Il secondo mezzo è volto a sollevare questione di legittimità costituzionale dello stesso art. 35 bis, comma 13, nella parte in cui stabilisce che il Tribunale definisce il procedimento con decreto non reclamabile.

Il terzo mezzo denuncia violazione e/o falsa applicazione del D.Lgs. n. 25 del 2008, art. 32, comma 2, con particolare riferimento al mancato riconoscimento della autonoma rilevanza giuridica, ai fini del rilascio del permesso umanitario, della condizione di estrema povertà dello straniero nel paese di origine, dal momento che tale condizione compromette il raggiungimento di standards minimi per un’esistenza dignitosa, in conformità ai principi enunciati dalla sentenza numero 4455 del 2018 di questa Corte.

2. – Il ricorso è inammissibile.

2.1. – Le questioni di costituzionalità sollevate dal ricorrente con i primi due motivi sono state già reiteratamente disattese con argomenti rispetto ai quali il ricorso in esame non apporta novità alcuna (tra le molte, per la questione dell’entità del termine per il ricorso in Cassazione v. Cass. n. 17717 del 2018; per la non impugnabilità dell’ordinanza del Tribunale v. Cass. n. 32321 del 2018).

2.2. – Il terzo mezzo è parimenti inammissibile.

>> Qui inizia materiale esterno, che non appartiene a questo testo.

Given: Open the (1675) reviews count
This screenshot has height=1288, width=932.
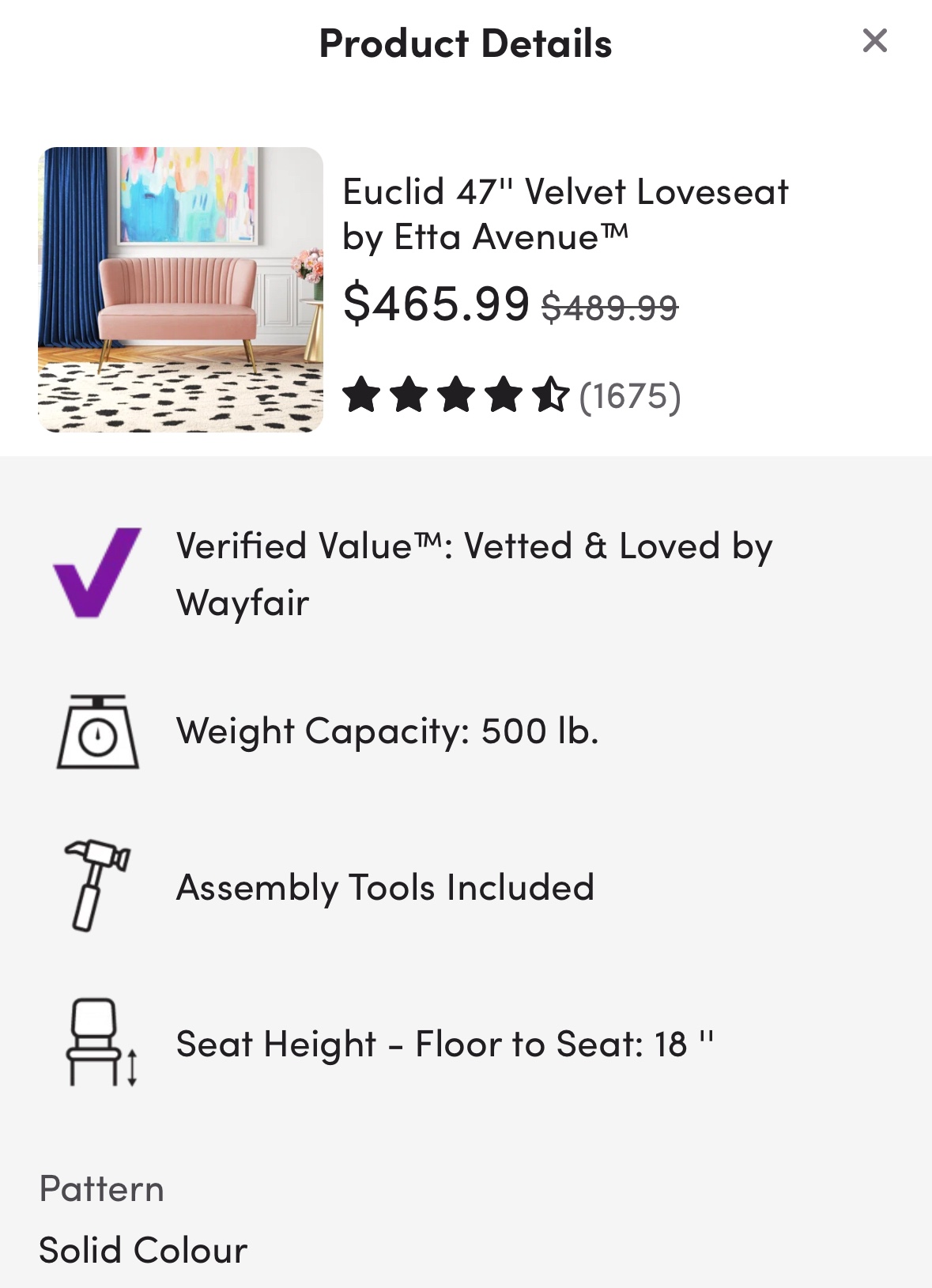Looking at the screenshot, I should (629, 396).
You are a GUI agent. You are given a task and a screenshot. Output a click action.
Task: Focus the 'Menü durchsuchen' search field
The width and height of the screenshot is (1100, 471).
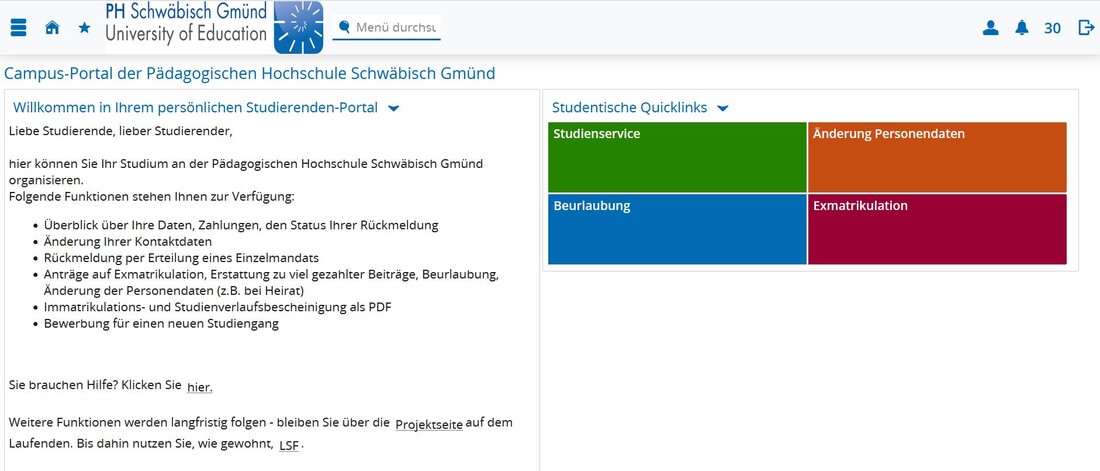click(x=396, y=27)
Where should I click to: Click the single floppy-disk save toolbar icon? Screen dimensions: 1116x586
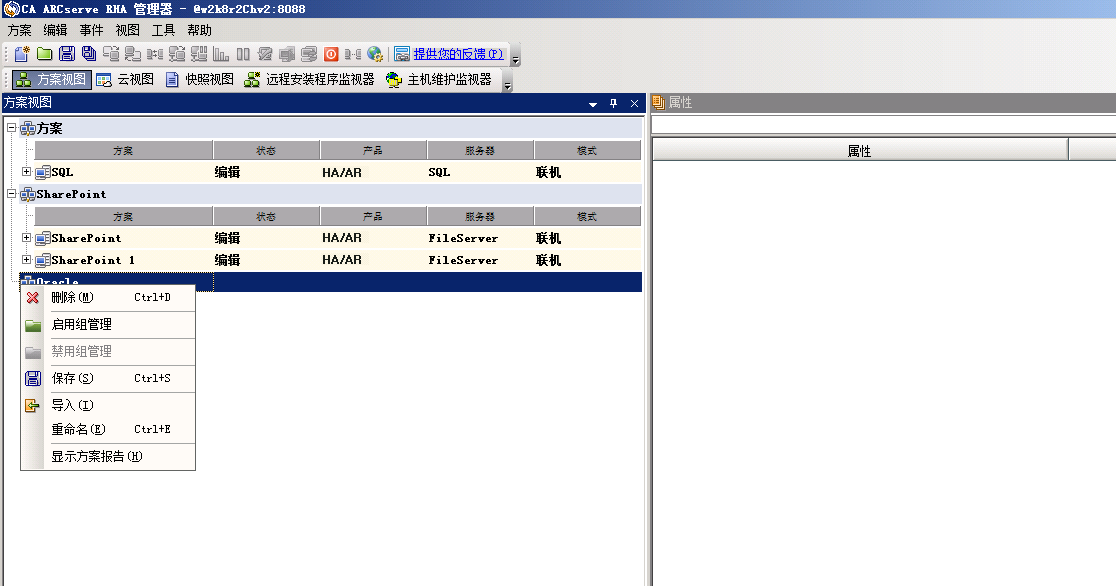pos(67,54)
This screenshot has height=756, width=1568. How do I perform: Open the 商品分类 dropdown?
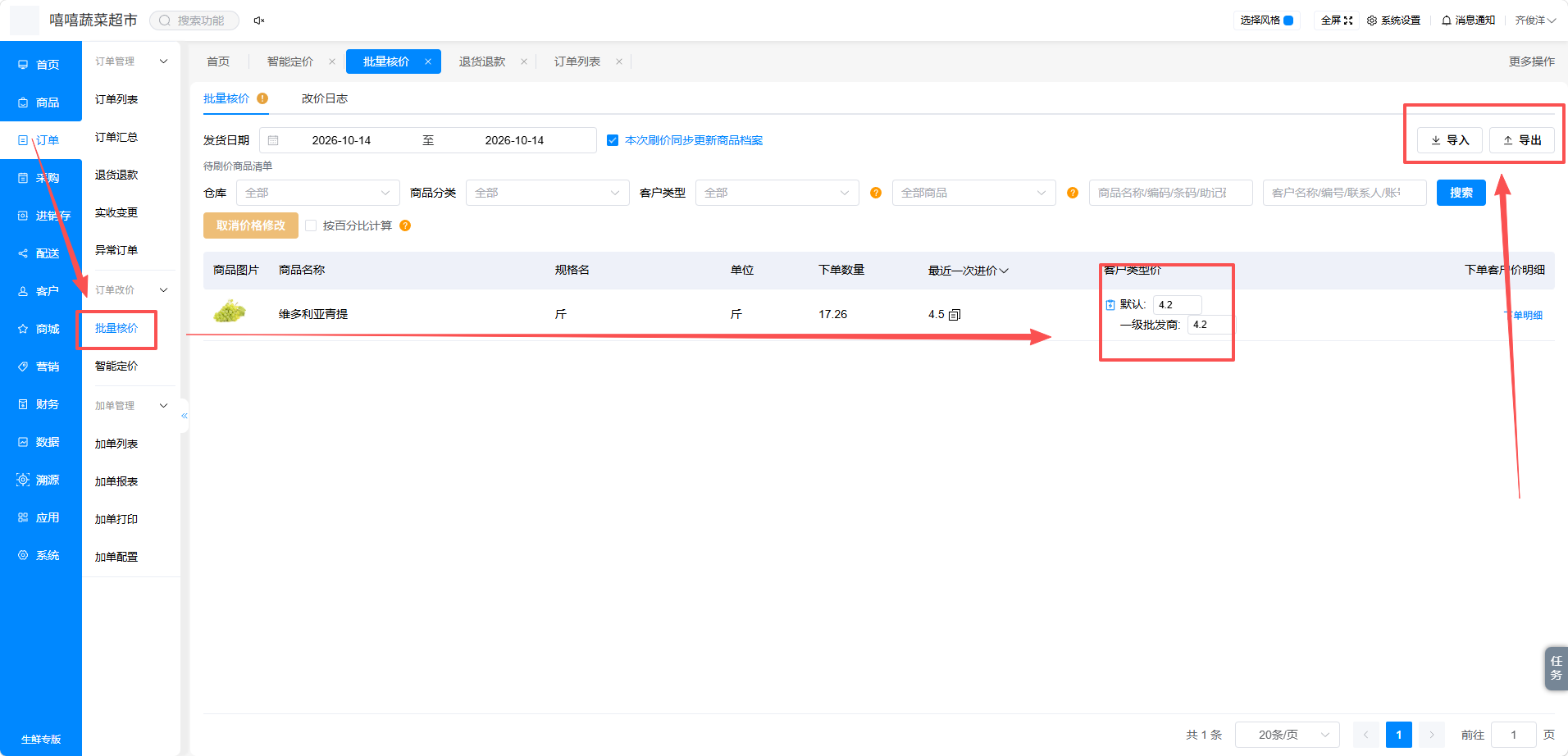click(x=548, y=193)
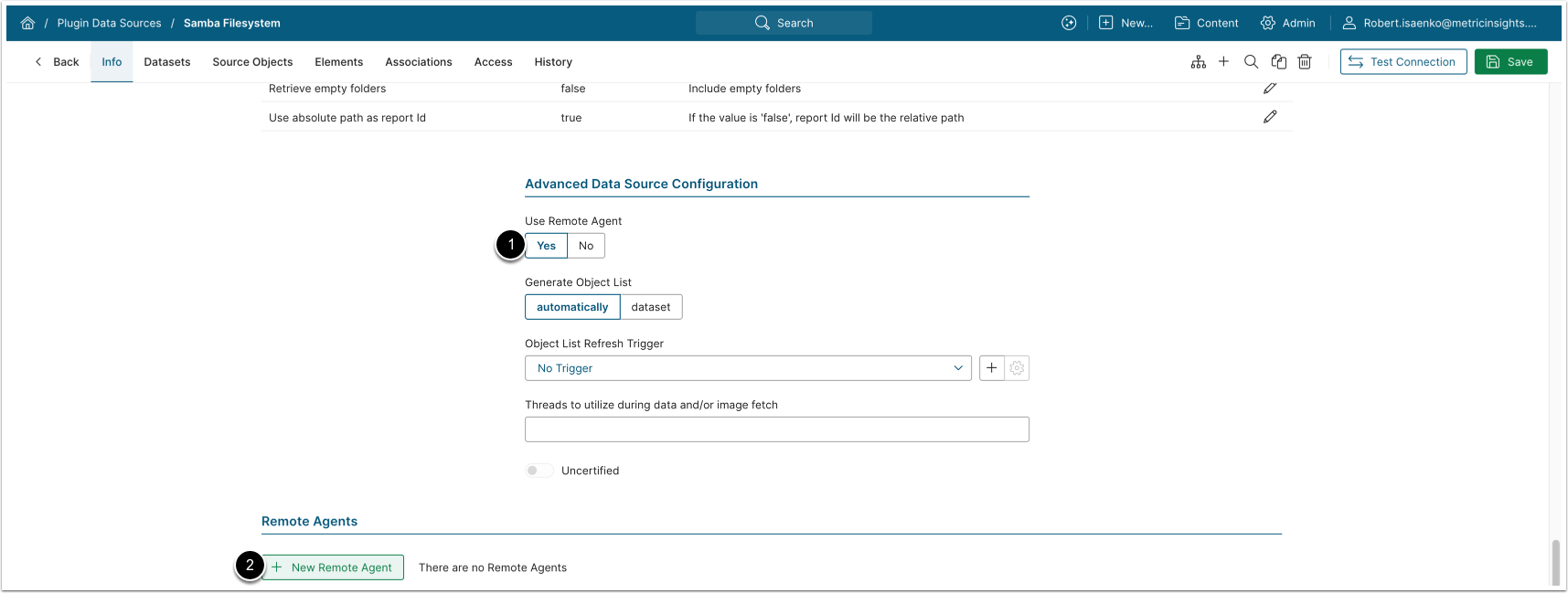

Premesso che non sussiste, in generale, un obbligo dello Stato italiano impedire, in caso di ritorno in patria, il sorgere di situazioni di estrema difficoltà economica e sociale, in assenza di qualsivoglia effettiva condizione di vulnerabilità che prescinda dal risvolto prettamente economico (Cass. 7 febbraio 2019, n. 3681), occorre osservare per un verso che il ricorrente non si dà carico di contrastare la ratio decidendi posta a sostegno del decreto del Tribunale (difetto di integrazione in Italia, oltre che di condizione di vulnerabilità), e, per altro verso, che della situazione di estrema povertà, sulla quale, pure, si basa il motivo, non si dà atto nello stesso decreto, nè il ricorrente precisa se e in che termini tale situazione fosse stata prospettata al giudice di merito.

3. – Nulla per le spese. Sussistono i presupposti processuali per il raddoppio del contributo unificato se dovuto.

P.Q.M.

dichiara inammissibile il ricorso. Ai sensi del D.P.R. n. 115 del 2002, art. 13, comma 1 quater, dichiara che sussistono i presupposti per il versamento, a carico della parte ricorrente, dell’ulteriore importo a titolo di contributo unificato pari a quello dovuto per il ricorso a norma dello stesso art. 13, comma 1 bis.

Così deciso in Roma, nella Camera di consiglio della Sezione Prima Civile, il 3 marzo 2020.